Ээ… лучше не смотреть на него, теряешь чувство собственного достоинства.
Человеческое достоинство. А что это такое? Может ли человек быть недостойным того, чтобы быть человеком? Абсурд. Человек – сумма его опыта. Но не арифметическая, а комбинация с коэффициентами, данными ему природой и историей его жизни. Значит, то, что называют в нем пороком, было бы добродетелью, будь это событие на чуть-чуть побольше, а вот это на чуть-чуть поменьше. Загвоздка вся в коэффициентах, потому что мы едва ли можем их осознать. Отсюда ощущение, что не события с нами происходят, а мы по своей воле делаем выбор, своими руками строим свою биографию, я имею в виду биографию души. Значит все-таки ты и все-все – цветы?

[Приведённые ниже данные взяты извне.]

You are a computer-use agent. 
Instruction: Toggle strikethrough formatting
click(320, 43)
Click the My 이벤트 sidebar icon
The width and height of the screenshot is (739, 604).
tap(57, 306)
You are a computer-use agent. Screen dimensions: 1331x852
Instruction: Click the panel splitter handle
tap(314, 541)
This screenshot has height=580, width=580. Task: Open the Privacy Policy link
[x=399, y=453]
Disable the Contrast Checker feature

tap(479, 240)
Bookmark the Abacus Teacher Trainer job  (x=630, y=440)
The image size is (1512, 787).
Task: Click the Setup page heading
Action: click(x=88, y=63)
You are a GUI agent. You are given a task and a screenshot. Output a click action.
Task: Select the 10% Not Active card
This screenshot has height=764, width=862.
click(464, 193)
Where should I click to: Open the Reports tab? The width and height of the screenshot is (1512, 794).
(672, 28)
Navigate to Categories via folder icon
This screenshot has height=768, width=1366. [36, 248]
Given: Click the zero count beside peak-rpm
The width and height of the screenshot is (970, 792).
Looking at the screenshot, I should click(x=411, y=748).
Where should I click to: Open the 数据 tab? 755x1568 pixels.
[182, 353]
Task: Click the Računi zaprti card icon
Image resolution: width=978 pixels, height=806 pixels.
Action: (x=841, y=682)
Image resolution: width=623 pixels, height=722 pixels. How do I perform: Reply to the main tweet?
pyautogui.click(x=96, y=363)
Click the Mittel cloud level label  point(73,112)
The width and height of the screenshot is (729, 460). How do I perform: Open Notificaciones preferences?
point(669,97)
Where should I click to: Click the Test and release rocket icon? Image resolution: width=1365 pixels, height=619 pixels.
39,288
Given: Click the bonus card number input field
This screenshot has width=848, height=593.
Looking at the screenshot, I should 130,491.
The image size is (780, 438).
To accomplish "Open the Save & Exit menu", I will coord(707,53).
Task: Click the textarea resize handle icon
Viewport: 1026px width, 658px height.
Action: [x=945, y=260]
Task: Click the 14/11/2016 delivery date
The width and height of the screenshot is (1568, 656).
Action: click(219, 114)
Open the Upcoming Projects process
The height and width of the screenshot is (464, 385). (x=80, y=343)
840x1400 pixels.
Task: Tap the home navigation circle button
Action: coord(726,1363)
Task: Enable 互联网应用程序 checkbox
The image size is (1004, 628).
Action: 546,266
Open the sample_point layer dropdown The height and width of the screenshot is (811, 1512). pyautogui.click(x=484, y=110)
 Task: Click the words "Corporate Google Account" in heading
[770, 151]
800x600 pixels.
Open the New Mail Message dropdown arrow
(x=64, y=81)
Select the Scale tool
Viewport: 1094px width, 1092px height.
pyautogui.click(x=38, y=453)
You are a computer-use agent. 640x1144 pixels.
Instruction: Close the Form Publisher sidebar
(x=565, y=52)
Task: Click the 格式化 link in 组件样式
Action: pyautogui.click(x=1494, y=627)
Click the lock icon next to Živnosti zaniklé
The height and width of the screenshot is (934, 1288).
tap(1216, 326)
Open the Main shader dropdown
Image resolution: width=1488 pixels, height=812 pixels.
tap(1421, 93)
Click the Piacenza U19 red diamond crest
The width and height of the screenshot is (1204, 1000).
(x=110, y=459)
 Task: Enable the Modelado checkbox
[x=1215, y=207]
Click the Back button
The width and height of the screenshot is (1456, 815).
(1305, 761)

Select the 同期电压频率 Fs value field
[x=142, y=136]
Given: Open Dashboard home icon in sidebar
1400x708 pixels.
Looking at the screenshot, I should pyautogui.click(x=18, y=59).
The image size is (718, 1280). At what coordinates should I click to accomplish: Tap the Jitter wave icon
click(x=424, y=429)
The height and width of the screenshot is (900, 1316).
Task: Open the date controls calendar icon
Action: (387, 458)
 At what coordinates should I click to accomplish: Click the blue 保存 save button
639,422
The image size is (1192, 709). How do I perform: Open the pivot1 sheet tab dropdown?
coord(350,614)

Или у тебя претензия, что ты, то ковер, то гортензия? И зла нет? Совсем? И добра значит, тоже? Пусть бы их и не было. Пусть бы никто не сопротивлялся злу насилием, но ты-то знаешь, что зло в тебе. Зло внутри и без насилия никак. Насилие над собой – без этого не стать святым. Думаешь, станешь? А что значит быть святым? Каждый разумный человек стремится именно к святости. Если он это забыл, и забыл окончательно, последует болезнь, явная или скрытая, от которой сам человек страдает больше, чем окружающие.
Вот наши святые отцы… Нил Сорский занимался насилием над собой? Или святость дана ему природой?
Алеша Карамазов, а вдруг в нем папино сладострастие проснется? Возможно? – Значит, всё-таки насилие?
Первыми добычей чертей на некоторых иконах становятся священники. Гордыня – я выше окружающего мира – это грех, зернышко фашизма, не исчерпанного в Европе в первую очередь. Я благородный человек, а ты… извини.
Лечение от «благородства» – юродство? Юродство, в разной степени, почти во всех героях Достоевского, особенно много его в наших любимых, в самых знаменитых персонажах. Поступить себе во вред, осознанно, по непреложной надобности – это способ покаяния, это рывок к чистоте.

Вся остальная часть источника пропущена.